Faltavam duas jornadas para o final do campeonato. A época não podia desejar mais polémica que essa. Um F.C. Porto-Benfica para decidir o campeão no ano de todas as provocações. Um clássico iniciado claro fora de campo, nos ataques pessoais e nas denúncias de corrupção. Dias antes o F.C. Porto tinha eliminado o Benfica da Taça de Portugal e Erickson acusara o adversário de molhar o relvado em benefício próprio. Respondeu Octávio Machado que «o Benfica já não precisa de se preocupar com a água». «Contratamos uma empresa de aspiradores para sugar a relva e, com um pouco de sorte, ainda pedimos emprestado o tapete vermelho de veludo por onde costuma passar o Papa. Nós é que temos de nos preocupar com o árbitro», dizia.

A preocupação com o árbitro não era apenas uma insinuação. Era uma acusação. Os dirigentes portistas insistiam que Carlos Valente tinha jantado no dia anterior com a direcção encarnada. O clima em torno do jogo do tudo ou nada era tal que João Santos nem foi ao estádio das Antas. Preferiu ficar no hotel e acompanhar o jogo pela rádio. Dentro do campo o Benfica foi melhor e ganhou. Naquele que foi o clássico de César Brito. «Esse jogo marcou-me para toda a vida. Fazer o que fiz numa partida que decidiu o título é inesquecível para qualquer jogador», diz o antigo avançado. «Os deuses deviam estar comigo nessa tarde».

Dois golos em dois toques na bola

Deviam estar. O jogo, esse, terminou com a vitória do Benfica por 2-0. «Entrei faltavam dez minutos para o final da partida e marquei dos golos em duas vezes que toquei na bola». César Brito lembra-se como se fosse hoje. «O primeiro é na sequência de uma jogada do Vítor Paneira pela direita, vai à linha, centra e eu cabeceio ao segundo poste. O segundo começa numa excelente abertura do Valdo, eu ganho em corrida à defesa do F.C. Porto e faço um chapéu ao Vítor Baía», conta. «Que saudades!». César Brito lembra-se também da rábula da criolina. «Quando chegámos aos balneários nem se podia lá entrar. Estava um cheiro impossível de um gás qualquer que tinham espalhado. Fomos obrigados a equiparmo-nos nos corredores». Tudo isso porém são memórias bem mais vãs. «No final ganhámos e as polémicas passaram para segundo plano».
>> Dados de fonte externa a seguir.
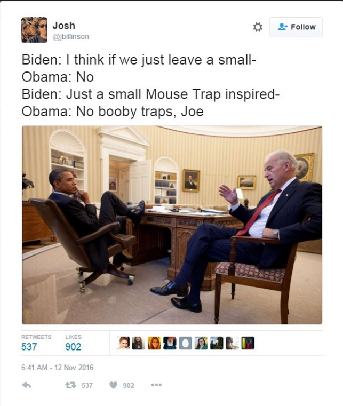The image size is (343, 406).
Task: Open the tweet's Oval Office photo
Action: (172, 225)
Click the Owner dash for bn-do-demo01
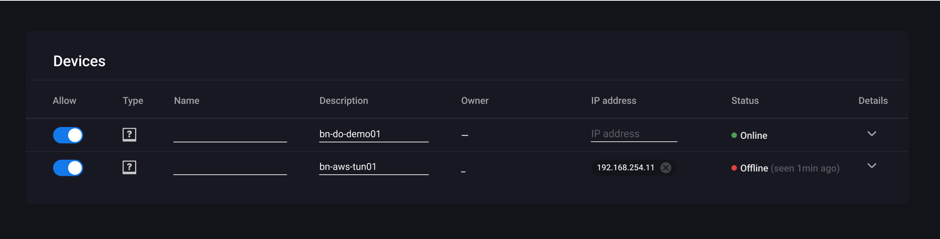The height and width of the screenshot is (239, 940). click(464, 135)

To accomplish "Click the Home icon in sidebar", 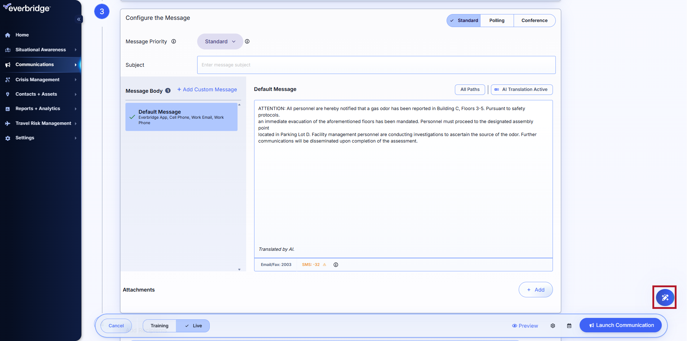I will point(8,35).
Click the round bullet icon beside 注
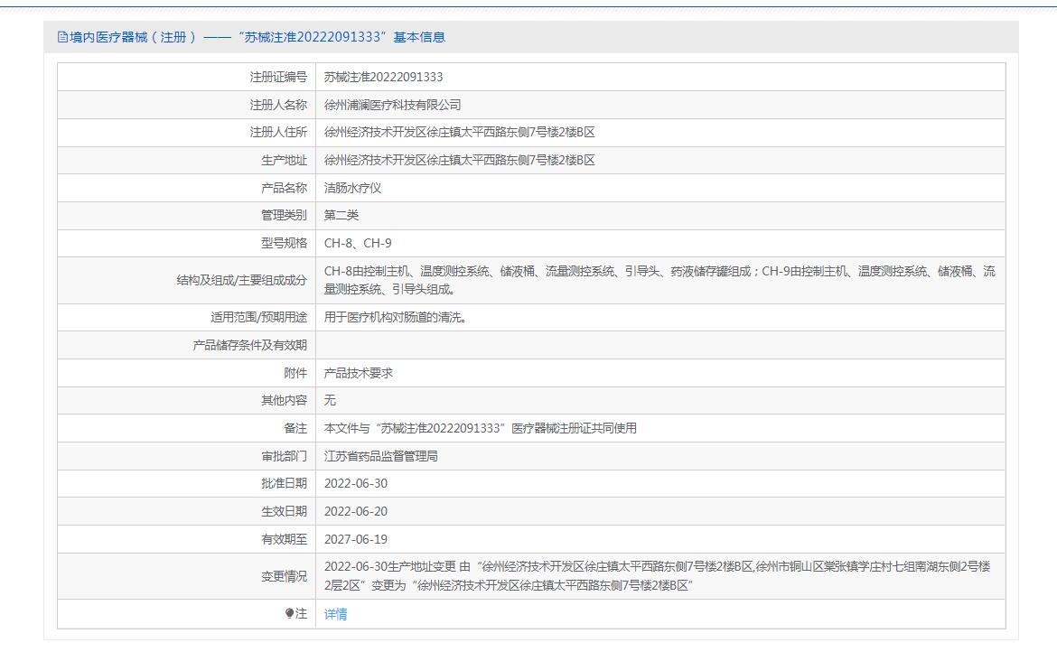1057x652 pixels. point(289,613)
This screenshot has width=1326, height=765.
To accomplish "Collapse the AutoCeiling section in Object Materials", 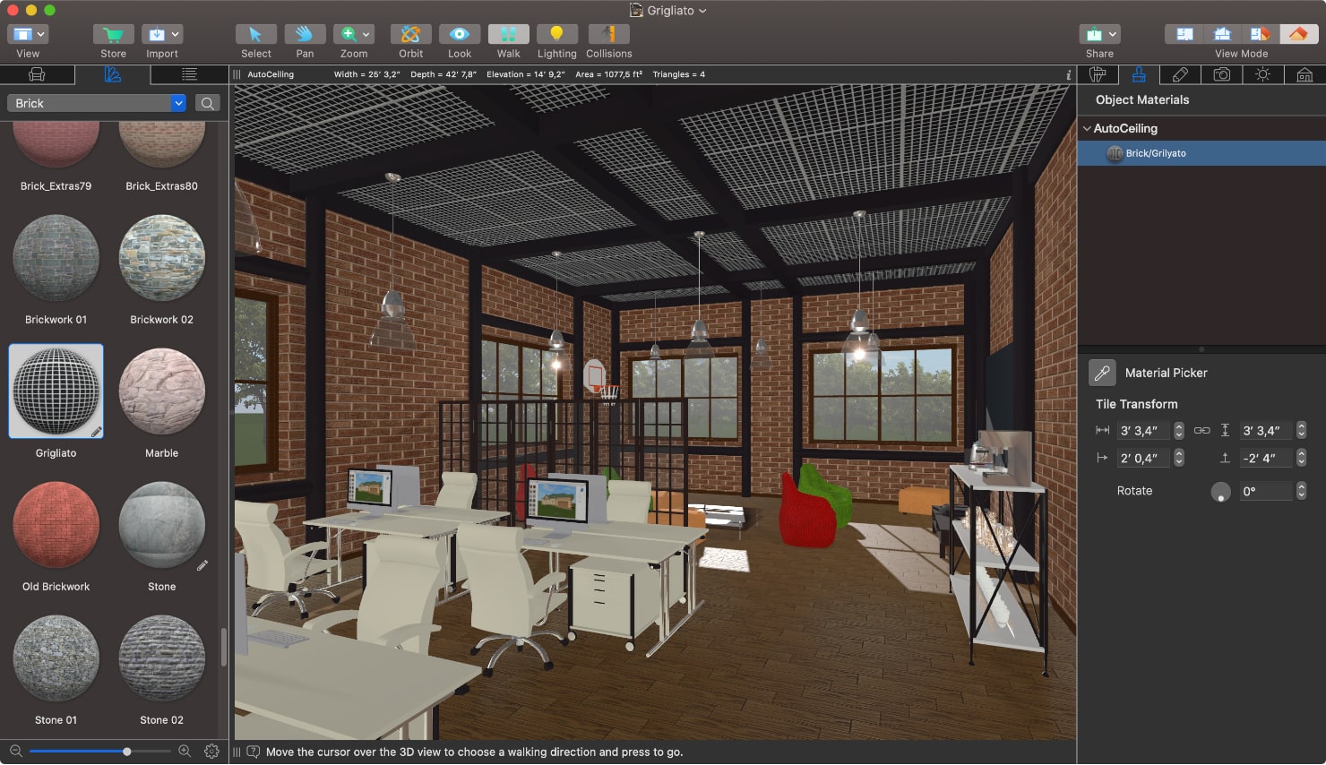I will click(1086, 128).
Polémicas que de resto não ficaram por aí. Logo no final do jogo Pinto da Costa libertou toda a cólera em cima do árbitro da partida. «Carlos Valente teve um comportamento provocador, chegando a insultar o banco do F.C. Porto», acusa. O Benfica respondeu com uma queixa no Ministério da Administração Interna, acusando os dirigentes portistas de terem agredido e insultado Jorge de Brito e outros directores do Benfica, que inclusivamente teriam até sido obrigados a fugir do estádio das Antas escondidos numa ambulância. Eram os desmandos da época quente 90/91 que terminou com o triunfo encarnado.